Protein synthesis involves multiple steps that scientists can target to get rid of unwanted proteins. Enodia focuses on one of the earlier steps. After proteins are created by a ribosome, the next step is processing by the endoplasmic reticulum, an organelle that gets nascent proteins ready to be transported to their final destinations. The gateway to the endoplasmic reticulum is the Sec61 translocon, a channel that recognizes proteins and grants them entry.

Enodia’s scientific cofounder, Caroline Demangel, identified this channel as a possible therapeutic target for cancer; she was inspired by the naturally occurring bacterial toxin mycolactone, which blocks Sec61—and thus most proteins—from getting into the endoplasmic reticulum (EMBO Mol. Med. 2022, DOI: 10.15252/emmm.202114740). Demangel and others at the institute discovered that blocking this channel induces lethal stress in some cells because of all the misfolded proteins that accumulate.

Mycolactone is fairly nonspecific, allowing only a small group of proteins to get through Sec61 at all. But Enodia is trying to make Sec61 blockers that block only certain proteins from entering the endoplasmic reticulum. Instead of letting the channel get gummed up for every protein, Enodia is using artificial intelligence to design small molecules that recognize a peptide “zip code” on certain proteins and stop only them from getting through. These denied proteins could then be degraded by the proteasome, the cell’s trash compactor.

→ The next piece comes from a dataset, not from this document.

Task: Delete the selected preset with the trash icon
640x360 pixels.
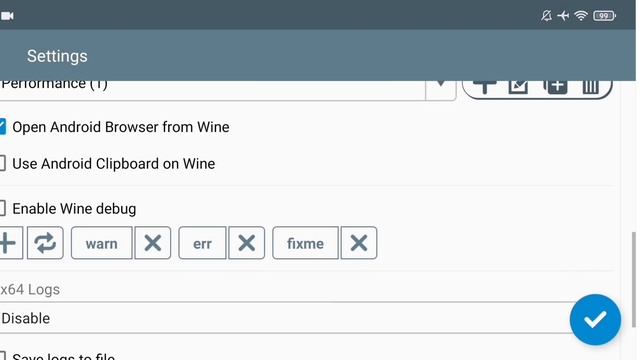Action: [590, 86]
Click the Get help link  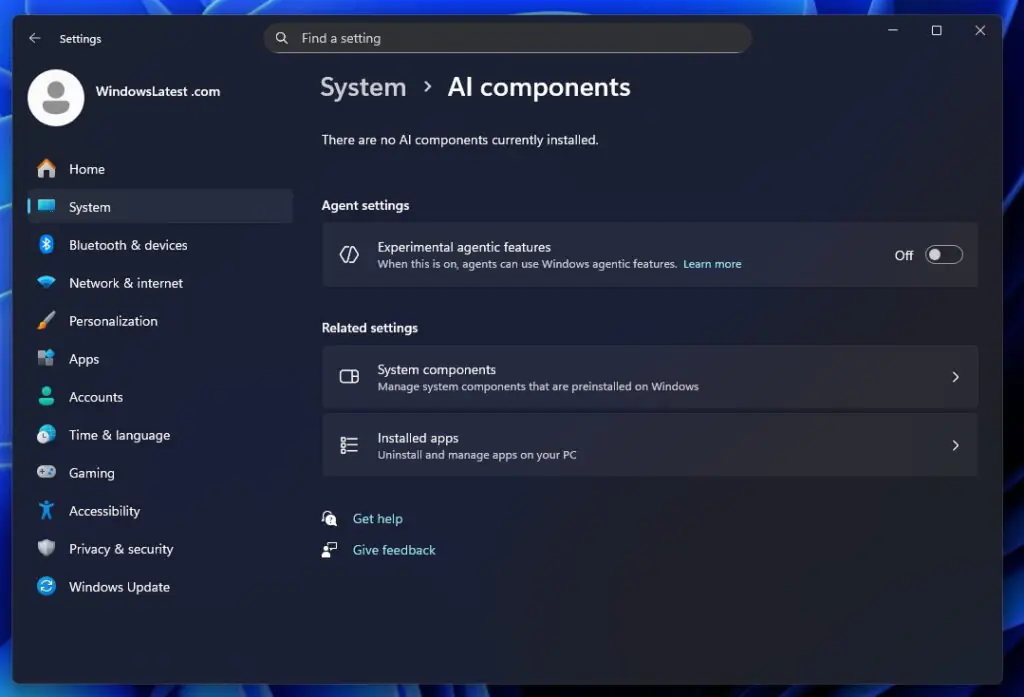click(377, 519)
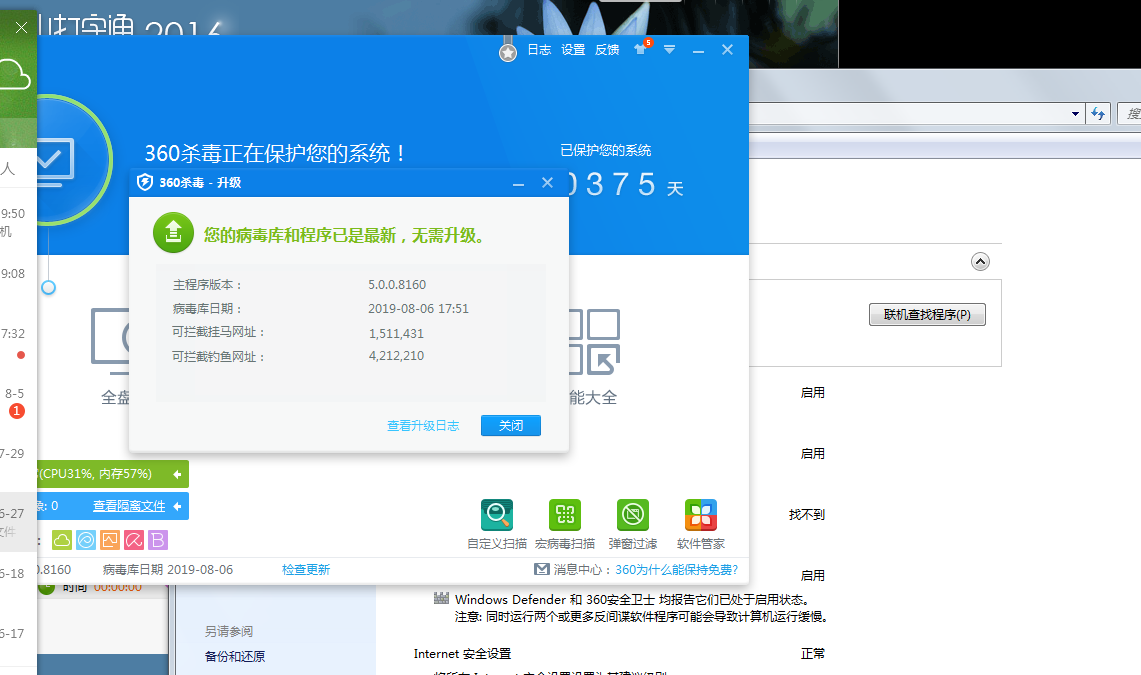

While protein degradation is not a new concept in medicine, Enodia’s strategy differs from other degradation methods in two important ways. First, Enodia’s small molecules are meant to target proteins earlier in their synthesis pathway, while degraders such as proteolysis-targeting chimeras (PROTACs) and molecular glues target them after they have been fully processed and secreted.

Second, it’s possible that one of Enodia’s designed Sec61 blockers could inhibit two proteins at once if it can recognize two signal peptides, while PROTACs and molecular glues can target only one protein at one time. But Enodia hasn’t definitively proven this in the lab.

While Demangel’s group initially focused on cancer, Enodia’s goal now is “to target one specific protein for one indication in autoimmunity and inflammation,” says Yves Ribeill, the firm’s CEO. Enodia, which was incubated by the biotech start-up studio Argobio and the Pasteur Institute, is raising a series A funding round. In the future, it will look for a pharmaceutical industry partner to develop a drug candidate.